By now, we’ve gotten used to the idea that not all milk on the market comes from cows, which is a great thing for lactose-intolerant people or those who prefer not to consume animal products: there’s soy milk, coconut milk, rice milk, hemp milk, and almond milk, among other things. One non-dairy product we never saw coming? Pea milk — which is now a real thing.
While it apparently doesn’t taste anything like the vegetable, milk made from pea protein is a very real thing that’s heading to grocery stores soon from a company called Ripple Foods, which is the brainchild of one of the founders of sustainable soap brand Method.

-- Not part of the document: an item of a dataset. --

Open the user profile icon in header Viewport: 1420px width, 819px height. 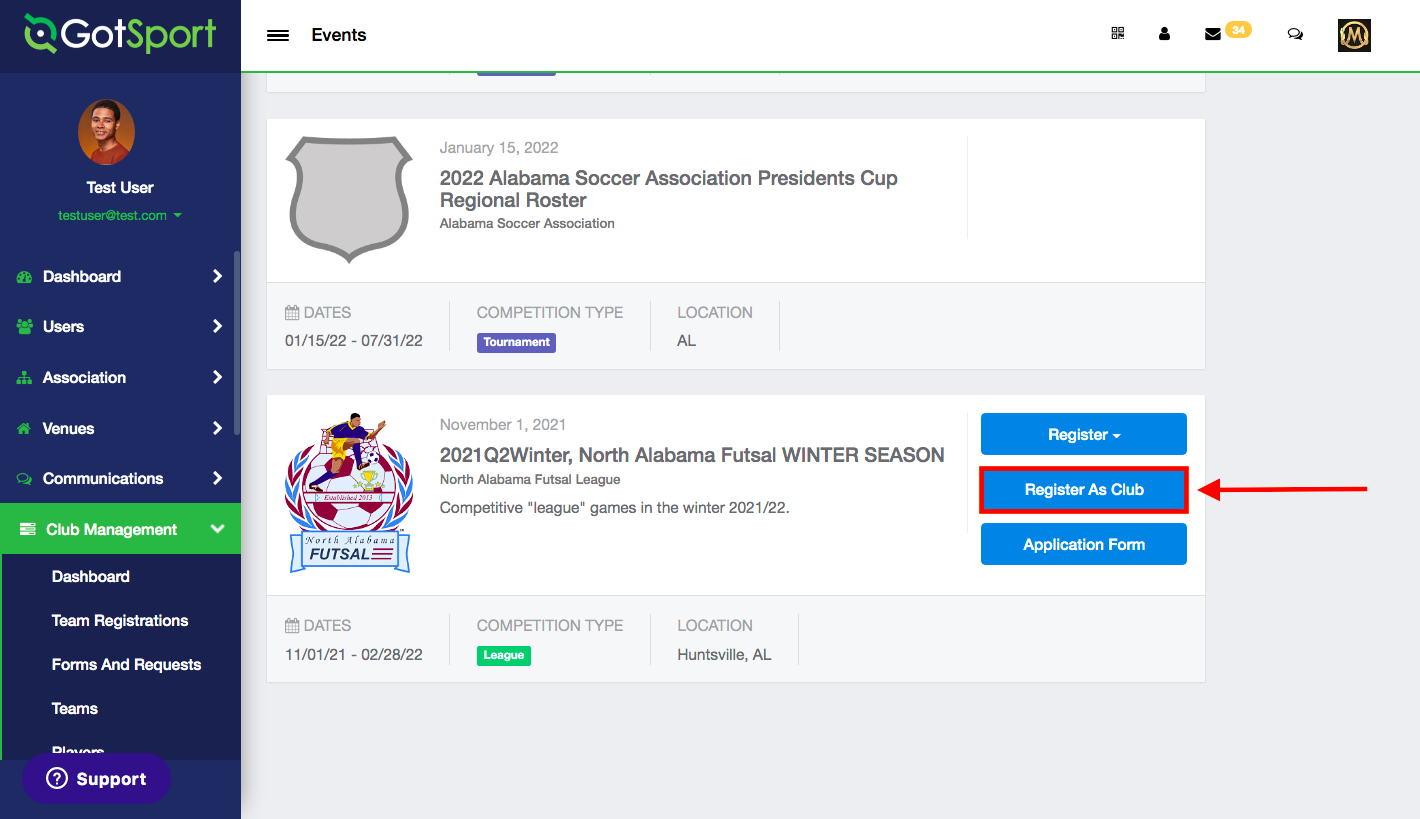click(x=1164, y=33)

It took a year for Ripple to tackle the challenge of making creamy, sweet milk from peas, reports Co.exist, and come out with something that doesn’t actually taste like peas. In fact, Ripple says, it tastes more like dairy milk than the other dairy-alternatives out there.
Milk made from peas isn’t quite as crazy as it sounds. Compared to cow’s milk, it has the same amount of protein (about 8 grams per cup) but fewer calories (75 calories per cup of unsweetened original flavor plant-based milk, compared to 86 calories in the same amount of skim milk), less sugar, more calcium, and a healthy dose of omega-3 fats — the good kind of fat that slows down digestion so you feel full for longer — according to nutrition information published on Ripple Food’s website.

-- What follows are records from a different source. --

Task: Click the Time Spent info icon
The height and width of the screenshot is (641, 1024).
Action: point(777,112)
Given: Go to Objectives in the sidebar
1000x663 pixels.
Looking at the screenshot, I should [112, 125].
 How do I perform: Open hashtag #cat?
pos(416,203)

Compared to almond milk, milk from peas has eight times as much satisfying protein — well worth the difference in calories (it has about 35 more calories than unsweetened almond milk). And compared to soy, plant-based milk has an extra gram of protein, less sugar, and more calcium. (For what it’s worth, the stuff still has way more ingredients than you’d find in pure cow’s milk: pea protein, sunflower oil, algal oil, a bunch of vitamins and minerals, guar gum, and gellan gum.)
Dairy has a massive carbon footprint, and a single gallon of milk takes 1,000 gallons of water to produce. Plant-based alternatives, from almond milk to coconut milk, are gaining in popularity, but they have issues of their own.

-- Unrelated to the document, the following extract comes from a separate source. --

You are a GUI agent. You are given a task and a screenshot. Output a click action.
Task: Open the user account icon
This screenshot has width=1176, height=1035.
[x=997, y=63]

“It’s a lot more like dairy milk than any other dairy-alternative milk on the market”
Making milk from peas also has a substantially smaller carbon and water footprint. While almonds are grown in California’s drought-stricken Central Valley, with heavy doses of both irrigation and fertilizer, peas are mostly grown in the upper Midwest without the need for much of either. Ripple has calculated that its milk takes 96% less water to make than almond milk, 99% less than dairy milk, and 76% less than soy milk. The carbon footprint is 93% smaller than dairy.